Una frecciata ai nuovi Ghostbusters, alla nostalgia, ai reboot stessi. Ozzy non si limita a partecipare: sfonda la quarta parete, irride la reverenza e ricorda al mondo chi ha davvero iniziato a evocare il male — in musica, sul palco e nella cultura pop. È un cameo meta-cinematografico, che racchiude tutto il suo spirito tra rock, sarcasmo e inferno digitale.

Ozzy Osbourne, il fantasma che resterà sullo schermo

Ozzy Osbourne è morto il 22 luglio 2025, ma la sua ombra continua a risuonare — tra vinili graffiati, urla distorte e apparizioni cinematografiche fuori controllo.
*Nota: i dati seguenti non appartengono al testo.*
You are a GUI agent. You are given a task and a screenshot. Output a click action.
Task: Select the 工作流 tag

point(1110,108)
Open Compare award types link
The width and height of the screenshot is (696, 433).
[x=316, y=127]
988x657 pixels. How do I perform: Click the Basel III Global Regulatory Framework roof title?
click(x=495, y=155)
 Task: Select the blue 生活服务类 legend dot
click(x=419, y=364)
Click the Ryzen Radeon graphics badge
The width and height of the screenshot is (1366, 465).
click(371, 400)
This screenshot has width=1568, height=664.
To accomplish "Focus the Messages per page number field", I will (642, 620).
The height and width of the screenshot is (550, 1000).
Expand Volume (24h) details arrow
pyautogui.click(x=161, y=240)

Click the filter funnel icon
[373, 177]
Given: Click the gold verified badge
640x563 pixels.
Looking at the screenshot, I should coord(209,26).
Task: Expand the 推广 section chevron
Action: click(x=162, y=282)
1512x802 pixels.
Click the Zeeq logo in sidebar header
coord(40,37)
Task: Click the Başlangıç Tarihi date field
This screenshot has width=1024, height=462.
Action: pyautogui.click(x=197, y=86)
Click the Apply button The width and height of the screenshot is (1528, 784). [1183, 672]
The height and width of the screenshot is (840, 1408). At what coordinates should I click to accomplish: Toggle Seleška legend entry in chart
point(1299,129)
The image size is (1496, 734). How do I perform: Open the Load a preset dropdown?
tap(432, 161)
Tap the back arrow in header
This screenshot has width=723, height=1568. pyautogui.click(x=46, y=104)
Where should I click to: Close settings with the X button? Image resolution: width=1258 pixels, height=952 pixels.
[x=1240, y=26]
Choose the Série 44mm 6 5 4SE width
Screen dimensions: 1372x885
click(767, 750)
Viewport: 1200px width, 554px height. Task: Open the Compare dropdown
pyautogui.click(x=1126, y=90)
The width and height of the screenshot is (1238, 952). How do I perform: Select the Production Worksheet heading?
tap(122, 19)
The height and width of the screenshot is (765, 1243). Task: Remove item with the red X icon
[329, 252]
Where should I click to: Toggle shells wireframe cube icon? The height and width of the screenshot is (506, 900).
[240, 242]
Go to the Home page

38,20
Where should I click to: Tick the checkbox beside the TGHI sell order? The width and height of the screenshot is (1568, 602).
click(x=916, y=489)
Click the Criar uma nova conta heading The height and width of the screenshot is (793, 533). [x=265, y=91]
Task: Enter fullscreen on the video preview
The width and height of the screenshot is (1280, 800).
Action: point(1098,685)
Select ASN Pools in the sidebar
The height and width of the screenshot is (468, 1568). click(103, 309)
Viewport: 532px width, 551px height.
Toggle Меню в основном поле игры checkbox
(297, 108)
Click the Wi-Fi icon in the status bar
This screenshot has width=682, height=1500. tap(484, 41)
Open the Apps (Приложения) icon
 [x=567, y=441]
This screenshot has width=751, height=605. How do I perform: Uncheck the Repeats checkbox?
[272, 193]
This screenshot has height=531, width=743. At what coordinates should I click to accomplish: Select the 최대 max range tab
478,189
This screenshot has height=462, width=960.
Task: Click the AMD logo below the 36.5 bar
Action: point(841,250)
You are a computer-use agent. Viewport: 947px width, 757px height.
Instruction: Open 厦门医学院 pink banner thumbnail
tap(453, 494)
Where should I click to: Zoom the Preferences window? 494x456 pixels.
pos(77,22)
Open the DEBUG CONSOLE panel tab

È stato molto più di una rockstar: è stato una visione, un’icona capace di attraversare l’inferno del palco e la finzione dello schermo con la stessa furia dolente di un profeta borderline. Ha recitato in film horror, commedie demenziali, musical barocchi. Sempre interpretando sé stesso. O meglio: interpretando il mito che il mondo aveva costruito attorno al suo nome.

Sul palco ha lasciato urla. Al cinema, echi. Ozzy non si è limitato a vivere la sua leggenda: l’ha incarnata in ogni cameo, ogni grido, ogni risata disturbante. Come un demone che non ha bisogno di effetti speciali. Come un fantasma che, invece di sparire, si stampa nell’inquadratura.

E ora che se n’è andato, resta il suono. Resta l’immagine. Resta il cinema. Perché il rock, come i veri mostri, non muore. Si reincarna. In un riff, in un urlo, in una battuta detta nel buio.